Quotes about Peel edit

  • [T]here is always so much wisdom and prudence in the view he takes of great and difficult affairs, that his opinion cannot but be valuable.
    • Lord Aberdeen to Princess Lieven (22 January 1850), quoted in The Correspondence of Lord Aberdeen and Princess Lieven, 1832–1854, ed. E. Jones Parry (1938), p. 364
  • Peel himself is a much better man than any we can oppose to him. He really is exceedingly dexterous and handy, as well as eloquent and powerful.
    • John Campbell to his brother (17 March 1835), quoted in Lord Campbell, Lives of the Lord Chancellors and Keepers of the Great Seal of England: From the Earliest Times till the Reign of Queen Victoria, Volume 12 (1881), p. 130
  • I decidedly liked Peel; and could not but hope some real good might yet lie in him for the country... Incomparably better furnished both with talent and disposition than any other we have at present.
    • Thomas Carlyle to his mother (22 March 1848), quoted in Fred Kaplan, Thomas Carlyle: A Biography (1983), p. 330
  • The statesman who more than any other had the instinct of the necessity of the moment
    • Cavour, quoted in Evelyn Martinengo Cesaresco, Cavour (1904), p. 31
  • Peel was the most admirable and high-principled of contemporary politicians.
  • Now, the whole interest centres in yourself. You represent the IDEA of the age, and it has no other representative amongst statesmen.

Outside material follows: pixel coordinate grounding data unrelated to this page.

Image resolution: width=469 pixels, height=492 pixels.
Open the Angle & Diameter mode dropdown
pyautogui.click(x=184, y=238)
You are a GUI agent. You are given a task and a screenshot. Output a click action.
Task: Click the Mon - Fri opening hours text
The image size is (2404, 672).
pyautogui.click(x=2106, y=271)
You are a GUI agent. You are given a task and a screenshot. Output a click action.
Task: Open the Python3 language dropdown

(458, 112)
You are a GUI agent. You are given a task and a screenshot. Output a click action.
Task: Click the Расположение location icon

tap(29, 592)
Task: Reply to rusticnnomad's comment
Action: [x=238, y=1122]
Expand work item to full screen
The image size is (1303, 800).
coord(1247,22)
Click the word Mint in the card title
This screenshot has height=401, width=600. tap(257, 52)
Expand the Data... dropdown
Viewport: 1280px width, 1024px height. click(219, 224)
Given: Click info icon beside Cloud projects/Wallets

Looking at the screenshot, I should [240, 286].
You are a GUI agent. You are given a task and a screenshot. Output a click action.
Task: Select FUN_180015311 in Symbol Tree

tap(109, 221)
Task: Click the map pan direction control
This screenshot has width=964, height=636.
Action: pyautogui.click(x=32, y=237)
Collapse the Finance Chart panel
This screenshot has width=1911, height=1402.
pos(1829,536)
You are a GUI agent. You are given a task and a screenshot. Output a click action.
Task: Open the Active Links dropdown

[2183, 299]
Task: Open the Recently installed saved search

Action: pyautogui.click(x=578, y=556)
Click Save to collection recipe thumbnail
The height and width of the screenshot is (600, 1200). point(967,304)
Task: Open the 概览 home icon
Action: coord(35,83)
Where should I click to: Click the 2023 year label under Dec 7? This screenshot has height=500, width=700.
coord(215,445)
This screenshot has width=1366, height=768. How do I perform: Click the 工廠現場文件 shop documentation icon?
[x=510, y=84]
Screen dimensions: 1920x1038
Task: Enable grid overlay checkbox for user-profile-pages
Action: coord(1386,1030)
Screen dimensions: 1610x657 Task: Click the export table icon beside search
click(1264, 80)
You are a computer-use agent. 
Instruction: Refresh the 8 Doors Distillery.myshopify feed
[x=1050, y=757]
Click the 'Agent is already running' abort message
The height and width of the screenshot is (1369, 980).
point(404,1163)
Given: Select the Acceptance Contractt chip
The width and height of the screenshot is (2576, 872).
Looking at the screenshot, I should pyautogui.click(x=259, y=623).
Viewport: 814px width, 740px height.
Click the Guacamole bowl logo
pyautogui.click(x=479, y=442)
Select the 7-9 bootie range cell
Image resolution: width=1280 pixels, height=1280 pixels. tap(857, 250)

    • Richard Cobden to Peel (23 June 1846), quoted in John Morley, The Life of Richard Cobden [1879] (1903), p. 392
  • Practical reforms are the order of the day, and you are by common consent the practical reformer. The Condition of England Question—there is your mission!
    • Richard Cobden to Peel (23 June 1846), quoted in John Morley, The Life of Richard Cobden [1879] (1903), p. 396
  • I myself am satisfied that he is much nearer to the Radicals than to any other party in the State.
    • John Wilson Croker to the Duke of Wellington (29 June 1847), quoted in L. J. Jennings (ed.), The Croker Papers: The Correspondence and Diaries of the Late Right Honourable John Wilson Croker, LL.D., F.R.S., Secretary to the Admiralty from 1809 to 1830, Vol. III (1884), p. 112
  • Sir Robert had studied the change which has been progressively taking place in the public mind and, from very close observation, I am thoroughly convinced that one of his greatest objects was, if possible, to encourage a kind and sympathetic feeling between the different classes and ranks in society, so that each might have adapted itself to a change which is inevitable. This belief is so firmly fixed in my mind, that I have always regarded it as the key by which much of his conduct that has exposed him to obloquy, was to be explained.
    • Lord Dunfermline to Baron Stockmar (c. 1846), quoted in Norman Gash, Sir Robert Peel: The Life of Sir Robert Peel after 1830 (1972), p. 713, n.
  • Peel was decidedly for a property tax. He wished to reach such men as Baring, his father, Rothschild, and others, as well as absentees and Ireland. He thought too it was expedient to reconcile the lower with the higher classes, and to diminish the burthen of taxation on the poor man.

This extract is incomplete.